## About this task:
Your answer should be the records below, repeated exactly as they stand.
[Information shown Boundary: Start]
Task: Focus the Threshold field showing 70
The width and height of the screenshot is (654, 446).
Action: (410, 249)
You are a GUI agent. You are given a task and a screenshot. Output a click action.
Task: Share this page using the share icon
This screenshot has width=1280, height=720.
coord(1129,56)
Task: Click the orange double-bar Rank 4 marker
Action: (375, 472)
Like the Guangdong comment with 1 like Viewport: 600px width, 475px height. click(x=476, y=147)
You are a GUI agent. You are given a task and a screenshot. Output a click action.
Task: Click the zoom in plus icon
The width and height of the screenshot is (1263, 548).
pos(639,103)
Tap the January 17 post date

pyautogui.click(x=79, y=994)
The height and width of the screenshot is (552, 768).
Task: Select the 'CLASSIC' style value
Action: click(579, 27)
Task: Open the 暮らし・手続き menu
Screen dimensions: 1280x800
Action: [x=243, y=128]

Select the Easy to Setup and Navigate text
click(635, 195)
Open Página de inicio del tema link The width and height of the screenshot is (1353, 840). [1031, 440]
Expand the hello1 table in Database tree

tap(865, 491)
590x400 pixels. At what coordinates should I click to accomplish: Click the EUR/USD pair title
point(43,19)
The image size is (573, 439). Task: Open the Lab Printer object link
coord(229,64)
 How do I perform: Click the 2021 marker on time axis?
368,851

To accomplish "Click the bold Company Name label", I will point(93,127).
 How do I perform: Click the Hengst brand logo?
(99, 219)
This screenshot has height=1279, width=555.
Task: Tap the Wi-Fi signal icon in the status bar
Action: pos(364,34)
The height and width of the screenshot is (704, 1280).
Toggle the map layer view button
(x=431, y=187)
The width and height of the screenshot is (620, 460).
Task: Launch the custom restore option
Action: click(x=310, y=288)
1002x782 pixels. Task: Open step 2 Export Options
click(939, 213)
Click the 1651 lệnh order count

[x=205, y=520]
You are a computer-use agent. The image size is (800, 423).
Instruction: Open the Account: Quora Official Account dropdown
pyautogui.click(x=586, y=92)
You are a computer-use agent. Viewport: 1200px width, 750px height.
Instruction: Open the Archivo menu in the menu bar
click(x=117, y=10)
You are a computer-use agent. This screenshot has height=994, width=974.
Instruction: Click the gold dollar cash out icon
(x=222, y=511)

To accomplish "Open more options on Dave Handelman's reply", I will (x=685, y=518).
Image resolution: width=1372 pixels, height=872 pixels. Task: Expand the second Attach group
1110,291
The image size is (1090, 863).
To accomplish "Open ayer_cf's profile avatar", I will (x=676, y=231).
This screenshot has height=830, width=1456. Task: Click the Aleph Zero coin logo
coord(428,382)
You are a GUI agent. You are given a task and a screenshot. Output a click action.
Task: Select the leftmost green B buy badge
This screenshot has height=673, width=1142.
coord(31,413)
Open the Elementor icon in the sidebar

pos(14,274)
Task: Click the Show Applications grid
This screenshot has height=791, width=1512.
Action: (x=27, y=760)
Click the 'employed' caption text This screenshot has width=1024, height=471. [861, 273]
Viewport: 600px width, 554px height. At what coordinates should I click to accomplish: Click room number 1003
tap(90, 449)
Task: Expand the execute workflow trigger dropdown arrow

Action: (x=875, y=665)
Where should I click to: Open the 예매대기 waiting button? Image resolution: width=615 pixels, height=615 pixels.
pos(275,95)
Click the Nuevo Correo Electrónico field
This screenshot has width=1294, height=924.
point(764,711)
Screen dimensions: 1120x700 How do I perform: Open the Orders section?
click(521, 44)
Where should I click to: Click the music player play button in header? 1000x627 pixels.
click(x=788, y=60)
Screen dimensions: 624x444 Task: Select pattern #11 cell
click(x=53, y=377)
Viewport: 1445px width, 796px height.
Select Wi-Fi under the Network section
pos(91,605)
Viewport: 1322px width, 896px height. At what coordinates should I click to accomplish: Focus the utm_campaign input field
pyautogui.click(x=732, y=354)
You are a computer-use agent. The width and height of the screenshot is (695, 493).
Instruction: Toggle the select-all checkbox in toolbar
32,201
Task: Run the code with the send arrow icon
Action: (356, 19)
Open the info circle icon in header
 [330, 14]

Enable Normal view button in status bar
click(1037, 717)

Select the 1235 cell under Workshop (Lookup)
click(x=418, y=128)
[Information shown Boundary: End]
## Your solution:
Task: Focus the Threshold field showing 70
The width and height of the screenshot is (654, 446).
Action: (410, 249)
You are a GUI agent. You are given a task and a screenshot. Output a click action.
Task: Share this page using the share icon
This screenshot has width=1280, height=720.
coord(1129,56)
Task: Click the orange double-bar Rank 4 marker
Action: (375, 472)
Like the Guangdong comment with 1 like Viewport: 600px width, 475px height. click(x=476, y=147)
You are a GUI agent. You are given a task and a screenshot. Output a click action.
Task: Click the zoom in plus icon
The width and height of the screenshot is (1263, 548).
pos(639,103)
Tap the January 17 post date

pyautogui.click(x=79, y=994)
The height and width of the screenshot is (552, 768).
Task: Select the 'CLASSIC' style value
Action: click(579, 27)
Task: Open the 暮らし・手続き menu
Screen dimensions: 1280x800
Action: [x=243, y=128]

Select the Easy to Setup and Navigate text
click(635, 195)
Open Página de inicio del tema link The width and height of the screenshot is (1353, 840). [1031, 440]
Expand the hello1 table in Database tree

tap(865, 491)
590x400 pixels. At what coordinates should I click to accomplish: Click the EUR/USD pair title
point(43,19)
The image size is (573, 439). Task: Open the Lab Printer object link
coord(229,64)
 How do I perform: Click the 2021 marker on time axis?
368,851

To accomplish "Click the bold Company Name label", I will point(93,127).
 How do I perform: Click the Hengst brand logo?
(99, 219)
This screenshot has height=1279, width=555.
Task: Tap the Wi-Fi signal icon in the status bar
Action: pos(364,34)
The height and width of the screenshot is (704, 1280).
Toggle the map layer view button
(x=431, y=187)
The width and height of the screenshot is (620, 460).
Task: Launch the custom restore option
Action: click(x=310, y=288)
1002x782 pixels. Task: Open step 2 Export Options
click(939, 213)
Click the 1651 lệnh order count

[x=205, y=520]
You are a computer-use agent. The image size is (800, 423).
Instruction: Open the Account: Quora Official Account dropdown
pyautogui.click(x=586, y=92)
You are a computer-use agent. Viewport: 1200px width, 750px height.
Instruction: Open the Archivo menu in the menu bar
click(x=117, y=10)
You are a computer-use agent. This screenshot has height=994, width=974.
Instruction: Click the gold dollar cash out icon
(x=222, y=511)

To accomplish "Open more options on Dave Handelman's reply", I will (x=685, y=518).
Image resolution: width=1372 pixels, height=872 pixels. Task: Expand the second Attach group
1110,291
The image size is (1090, 863).
To accomplish "Open ayer_cf's profile avatar", I will (x=676, y=231).
This screenshot has height=830, width=1456. Task: Click the Aleph Zero coin logo
coord(428,382)
You are a GUI agent. You are given a task and a screenshot. Output a click action.
Task: Select the leftmost green B buy badge
This screenshot has height=673, width=1142.
coord(31,413)
Open the Elementor icon in the sidebar

pos(14,274)
Task: Click the Show Applications grid
This screenshot has height=791, width=1512.
Action: (x=27, y=760)
Click the 'employed' caption text This screenshot has width=1024, height=471. [861, 273]
Viewport: 600px width, 554px height. At what coordinates should I click to accomplish: Click room number 1003
tap(90, 449)
Task: Expand the execute workflow trigger dropdown arrow

Action: (x=875, y=665)
Where should I click to: Open the 예매대기 waiting button? Image resolution: width=615 pixels, height=615 pixels.
pos(275,95)
Click the Nuevo Correo Electrónico field
This screenshot has width=1294, height=924.
point(764,711)
Screen dimensions: 1120x700 How do I perform: Open the Orders section?
click(521, 44)
Where should I click to: Click the music player play button in header? 1000x627 pixels.
click(x=788, y=60)
Screen dimensions: 624x444 Task: Select pattern #11 cell
click(x=53, y=377)
Viewport: 1445px width, 796px height.
Select Wi-Fi under the Network section
pos(91,605)
Viewport: 1322px width, 896px height. At what coordinates should I click to accomplish: Focus the utm_campaign input field
pyautogui.click(x=732, y=354)
You are a computer-use agent. The width and height of the screenshot is (695, 493).
Instruction: Toggle the select-all checkbox in toolbar
32,201
Task: Run the code with the send arrow icon
Action: (356, 19)
Open the info circle icon in header
 [330, 14]

Enable Normal view button in status bar
click(1037, 717)

Select the 1235 cell under Workshop (Lookup)
click(x=418, y=128)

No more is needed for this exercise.